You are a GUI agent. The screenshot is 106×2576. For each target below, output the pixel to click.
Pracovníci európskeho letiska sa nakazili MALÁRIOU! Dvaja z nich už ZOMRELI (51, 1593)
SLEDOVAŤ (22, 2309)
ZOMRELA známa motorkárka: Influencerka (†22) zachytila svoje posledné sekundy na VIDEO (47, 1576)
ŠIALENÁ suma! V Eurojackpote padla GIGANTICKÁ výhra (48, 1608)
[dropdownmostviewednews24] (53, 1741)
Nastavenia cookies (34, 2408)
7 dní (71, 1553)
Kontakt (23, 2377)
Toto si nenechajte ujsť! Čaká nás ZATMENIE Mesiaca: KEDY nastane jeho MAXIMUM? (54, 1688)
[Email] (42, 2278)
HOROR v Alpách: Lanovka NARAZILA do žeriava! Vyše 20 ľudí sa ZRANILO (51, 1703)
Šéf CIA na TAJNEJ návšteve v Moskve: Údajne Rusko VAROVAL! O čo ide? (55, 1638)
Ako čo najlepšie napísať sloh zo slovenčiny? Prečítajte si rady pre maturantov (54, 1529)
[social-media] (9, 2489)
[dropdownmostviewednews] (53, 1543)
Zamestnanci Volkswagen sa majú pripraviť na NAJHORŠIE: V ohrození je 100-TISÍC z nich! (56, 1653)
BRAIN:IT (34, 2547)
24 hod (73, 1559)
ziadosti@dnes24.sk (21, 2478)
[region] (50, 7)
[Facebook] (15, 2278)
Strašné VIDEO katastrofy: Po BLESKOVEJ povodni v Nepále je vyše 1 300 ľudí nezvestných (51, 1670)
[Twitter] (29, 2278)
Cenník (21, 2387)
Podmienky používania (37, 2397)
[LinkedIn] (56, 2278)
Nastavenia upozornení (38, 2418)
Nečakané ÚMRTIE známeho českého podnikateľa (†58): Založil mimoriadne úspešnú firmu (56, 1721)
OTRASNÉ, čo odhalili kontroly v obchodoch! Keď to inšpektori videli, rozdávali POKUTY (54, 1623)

******************************

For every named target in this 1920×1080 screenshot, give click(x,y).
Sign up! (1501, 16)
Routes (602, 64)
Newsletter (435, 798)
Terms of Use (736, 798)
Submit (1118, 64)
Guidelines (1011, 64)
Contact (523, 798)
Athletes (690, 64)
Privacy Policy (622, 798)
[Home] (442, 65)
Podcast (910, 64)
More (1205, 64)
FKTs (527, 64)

******************************

▶ **What is needed**: Filter the records above and copy every line that contains the word "Nastavenia".

▶ **The answer**:
Nastavenia cookies (34, 2408)
Nastavenia upozornení (38, 2418)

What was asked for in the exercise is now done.